I have to say, it's a bit weird to find myself being debated on a corner of the internet dedicated to a root vegetable...
While I feel very honoured to have my website referenced on a Wikipedia article, I have to say I'm quite surprised, too, because I wouldn't have thought that it qualifies from what I understand of Wikipedia's rules about what is and isn't suitable for referencing. I do make an effort to write my articles to a decent standard and put references in, but it's not like they're peer reviewed, or anything. Having said that, I do live in Scotland, so I could point out that I am carrying on the tradition and am speaking from experience.
I didn't grow up in Scotland, but my husband did so I've spoken at length with him and my father-in-law about the practice. I can say - for what it's worth - that it's definitely rutabaga that was (and still is) used for carving the lanterns, though here they really are called tumshies, neeps, or just 'turnips'. In supermarkets you'll find them on sale as swedes, but colloquially they are rarely referred to as such in Scotland, as far as I've ever heard.
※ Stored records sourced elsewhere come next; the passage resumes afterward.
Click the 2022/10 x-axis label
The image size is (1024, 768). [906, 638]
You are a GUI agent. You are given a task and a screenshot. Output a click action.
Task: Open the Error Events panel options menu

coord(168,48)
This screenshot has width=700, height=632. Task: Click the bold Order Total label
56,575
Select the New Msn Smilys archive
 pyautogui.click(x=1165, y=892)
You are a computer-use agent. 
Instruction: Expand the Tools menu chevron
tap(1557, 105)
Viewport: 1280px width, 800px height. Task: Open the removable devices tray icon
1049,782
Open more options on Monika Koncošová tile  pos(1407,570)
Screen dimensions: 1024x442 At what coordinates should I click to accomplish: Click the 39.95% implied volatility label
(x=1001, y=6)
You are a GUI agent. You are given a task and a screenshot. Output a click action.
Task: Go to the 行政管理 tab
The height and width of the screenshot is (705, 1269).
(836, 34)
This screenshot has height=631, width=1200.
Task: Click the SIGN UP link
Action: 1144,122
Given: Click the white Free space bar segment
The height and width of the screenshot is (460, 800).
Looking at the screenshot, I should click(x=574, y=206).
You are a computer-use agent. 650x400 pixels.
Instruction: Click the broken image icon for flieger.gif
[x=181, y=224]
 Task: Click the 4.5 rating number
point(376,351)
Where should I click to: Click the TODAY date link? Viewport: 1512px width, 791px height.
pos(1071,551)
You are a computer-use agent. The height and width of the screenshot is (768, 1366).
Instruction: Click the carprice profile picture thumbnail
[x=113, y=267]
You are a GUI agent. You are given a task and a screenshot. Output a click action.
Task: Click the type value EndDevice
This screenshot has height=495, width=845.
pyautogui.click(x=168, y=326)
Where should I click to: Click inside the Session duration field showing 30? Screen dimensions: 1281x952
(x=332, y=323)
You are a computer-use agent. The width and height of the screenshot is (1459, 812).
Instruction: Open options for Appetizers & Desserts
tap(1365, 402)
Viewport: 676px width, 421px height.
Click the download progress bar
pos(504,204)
I can also say that they're an absolute bugger to carve.
Anyway, I've been unable to ascertain for certain how old the tradition is, but like some have been saying on the talk page it's not something that can be said to be particularly 'ancient' or specifically pre-Christian - especially seeing as the tumshie itself only dates from the seventeenth century. So the start of the section on Hallowe'en is incorrect when it says:
Since early times,[when?] people living in Ireland and Scotland have carved turnips and used them as lanterns to ward off harmful spirits. They are still popular throughout Britain and Ireland today at Halloween, however their use goes back to a much earlier time.This bit here:
The bonfires were replaced with hollowed out turnips (the common name for rutabaga in Ireland, Scotland. and Northern England) filled with glowing coals.
Is also a bit questionable, I think (there's also a full stop after 'Scotland' that should be a comma). The lanterns didn't replace the bonfires; in Scotland, the bonfires have arguably shifted to Guy Fawkes' night on November 5th - see Ronald Hutton's Stations of the Sun. It's true that tumshie lanterns aren't as common as they used to be, though, and most people carve pumpkins these days. Most years you'll find the odd piece in the paper about trying to revive the tumshie.
I would also say that Samhain is not a Celtic festival, it's a festival that is Irish in origin. Given Scotland's Gaelic heritage, it is also referred to as Samhain (or Samhainn/Samhainn) in Gàidhlig. It's an important distinction that needs to be made, because 'Celtic' is a linguistic term that refers to a variety of languages. It is sometimes used as a cultural term but in this context it implies that Samhain is a festival that is found in all Celtic cultures. This is not the case.
Just my tuppence worth there.
Anyway, another useful reference for you might be F. Marian McNeill's book, Hallowe'en: It's Origin Rites and Ceremonies in the Scottish Tradition. The song on page 33, called A Nicht o' Tine has a verse:
A howkit neep wi' glowerin' een
To fleg baith witch and warlock.
In other words: "A carved turnip with scowling face, to scare both witch and warlock." As far as I can tell the book was published in 1970 or 1971 - there's no date or ISBN number, but it was published by The Albyn Press in Edinburgh.
And one final thing, just to clarify: I am, in fact, a 'her'!